**EXERCISE INSTRUCTIONS**
Reproduce every row below unchanged, character for character.

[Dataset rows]
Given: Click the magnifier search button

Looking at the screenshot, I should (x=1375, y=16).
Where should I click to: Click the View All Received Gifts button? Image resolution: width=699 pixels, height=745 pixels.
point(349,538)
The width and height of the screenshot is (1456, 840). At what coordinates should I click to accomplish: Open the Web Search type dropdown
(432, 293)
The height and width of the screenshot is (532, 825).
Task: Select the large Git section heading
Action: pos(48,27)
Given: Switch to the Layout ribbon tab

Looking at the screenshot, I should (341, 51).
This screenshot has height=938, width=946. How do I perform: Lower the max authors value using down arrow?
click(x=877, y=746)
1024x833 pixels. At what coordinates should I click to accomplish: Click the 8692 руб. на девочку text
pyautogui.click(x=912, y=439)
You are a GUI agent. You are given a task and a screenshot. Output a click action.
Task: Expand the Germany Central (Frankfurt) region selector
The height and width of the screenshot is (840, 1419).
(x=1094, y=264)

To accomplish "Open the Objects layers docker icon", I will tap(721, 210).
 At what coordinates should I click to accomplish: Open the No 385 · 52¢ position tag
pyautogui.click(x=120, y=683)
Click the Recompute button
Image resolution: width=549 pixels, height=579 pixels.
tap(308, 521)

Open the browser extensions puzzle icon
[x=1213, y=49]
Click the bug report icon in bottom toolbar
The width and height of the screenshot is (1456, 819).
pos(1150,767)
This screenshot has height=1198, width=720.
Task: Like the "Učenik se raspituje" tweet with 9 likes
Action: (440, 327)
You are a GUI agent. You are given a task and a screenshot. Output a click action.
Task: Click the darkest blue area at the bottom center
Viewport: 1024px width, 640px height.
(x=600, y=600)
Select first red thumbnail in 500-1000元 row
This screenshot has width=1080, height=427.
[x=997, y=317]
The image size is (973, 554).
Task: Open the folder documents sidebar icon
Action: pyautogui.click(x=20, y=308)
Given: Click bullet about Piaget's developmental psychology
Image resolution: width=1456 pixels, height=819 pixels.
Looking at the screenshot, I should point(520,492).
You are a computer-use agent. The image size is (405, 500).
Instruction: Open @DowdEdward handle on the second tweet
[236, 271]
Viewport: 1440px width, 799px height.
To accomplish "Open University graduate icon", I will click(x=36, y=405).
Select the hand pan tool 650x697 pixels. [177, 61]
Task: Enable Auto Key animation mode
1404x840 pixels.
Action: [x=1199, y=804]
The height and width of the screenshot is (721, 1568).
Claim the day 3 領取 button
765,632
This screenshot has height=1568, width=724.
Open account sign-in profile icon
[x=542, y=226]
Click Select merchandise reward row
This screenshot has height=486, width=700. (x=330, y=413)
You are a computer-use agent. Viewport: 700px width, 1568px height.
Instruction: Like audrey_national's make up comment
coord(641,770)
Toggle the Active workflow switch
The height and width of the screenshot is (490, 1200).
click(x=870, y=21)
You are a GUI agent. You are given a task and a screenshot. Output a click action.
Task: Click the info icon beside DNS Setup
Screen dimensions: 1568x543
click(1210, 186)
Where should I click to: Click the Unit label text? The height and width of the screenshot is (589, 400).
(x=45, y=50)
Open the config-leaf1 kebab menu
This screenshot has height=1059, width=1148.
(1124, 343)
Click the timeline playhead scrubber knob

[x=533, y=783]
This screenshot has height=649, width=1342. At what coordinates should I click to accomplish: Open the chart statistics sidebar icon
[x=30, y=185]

**SOLUTION**
Given: Click the magnifier search button

Looking at the screenshot, I should (x=1375, y=16).
Where should I click to: Click the View All Received Gifts button? Image resolution: width=699 pixels, height=745 pixels.
point(349,538)
The width and height of the screenshot is (1456, 840). At what coordinates should I click to accomplish: Open the Web Search type dropdown
(432, 293)
The height and width of the screenshot is (532, 825).
Task: Select the large Git section heading
Action: pos(48,27)
Given: Switch to the Layout ribbon tab

Looking at the screenshot, I should (341, 51).
This screenshot has height=938, width=946. How do I perform: Lower the max authors value using down arrow?
click(x=877, y=746)
1024x833 pixels. At what coordinates should I click to accomplish: Click the 8692 руб. на девочку text
pyautogui.click(x=912, y=439)
You are a GUI agent. You are given a task and a screenshot. Output a click action.
Task: Expand the Germany Central (Frankfurt) region selector
The height and width of the screenshot is (840, 1419).
(x=1094, y=264)

To accomplish "Open the Objects layers docker icon", I will tap(721, 210).
 At what coordinates should I click to accomplish: Open the No 385 · 52¢ position tag
pyautogui.click(x=120, y=683)
Click the Recompute button
Image resolution: width=549 pixels, height=579 pixels.
tap(308, 521)

Open the browser extensions puzzle icon
[x=1213, y=49]
Click the bug report icon in bottom toolbar
The width and height of the screenshot is (1456, 819).
pos(1150,767)
This screenshot has height=1198, width=720.
Task: Like the "Učenik se raspituje" tweet with 9 likes
Action: (440, 327)
You are a GUI agent. You are given a task and a screenshot. Output a click action.
Task: Click the darkest blue area at the bottom center
Viewport: 1024px width, 640px height.
(x=600, y=600)
Select first red thumbnail in 500-1000元 row
This screenshot has width=1080, height=427.
[x=997, y=317]
The image size is (973, 554).
Task: Open the folder documents sidebar icon
Action: pyautogui.click(x=20, y=308)
Given: Click bullet about Piaget's developmental psychology
Image resolution: width=1456 pixels, height=819 pixels.
Looking at the screenshot, I should point(520,492).
You are a computer-use agent. The image size is (405, 500).
Instruction: Open @DowdEdward handle on the second tweet
[236, 271]
Viewport: 1440px width, 799px height.
To accomplish "Open University graduate icon", I will click(x=36, y=405).
Select the hand pan tool 650x697 pixels. [177, 61]
Task: Enable Auto Key animation mode
1404x840 pixels.
Action: [x=1199, y=804]
The height and width of the screenshot is (721, 1568).
Claim the day 3 領取 button
765,632
This screenshot has height=1568, width=724.
Open account sign-in profile icon
[x=542, y=226]
Click Select merchandise reward row
This screenshot has height=486, width=700. (x=330, y=413)
You are a computer-use agent. Viewport: 700px width, 1568px height.
Instruction: Like audrey_national's make up comment
coord(641,770)
Toggle the Active workflow switch
The height and width of the screenshot is (490, 1200).
click(x=870, y=21)
You are a GUI agent. You are given a task and a screenshot. Output a click action.
Task: Click the info icon beside DNS Setup
Screen dimensions: 1568x543
click(1210, 186)
Where should I click to: Click the Unit label text? The height and width of the screenshot is (589, 400).
(x=45, y=50)
Open the config-leaf1 kebab menu
This screenshot has height=1059, width=1148.
(1124, 343)
Click the timeline playhead scrubber knob

[x=533, y=783]
This screenshot has height=649, width=1342. At what coordinates should I click to accomplish: Open the chart statistics sidebar icon
[x=30, y=185]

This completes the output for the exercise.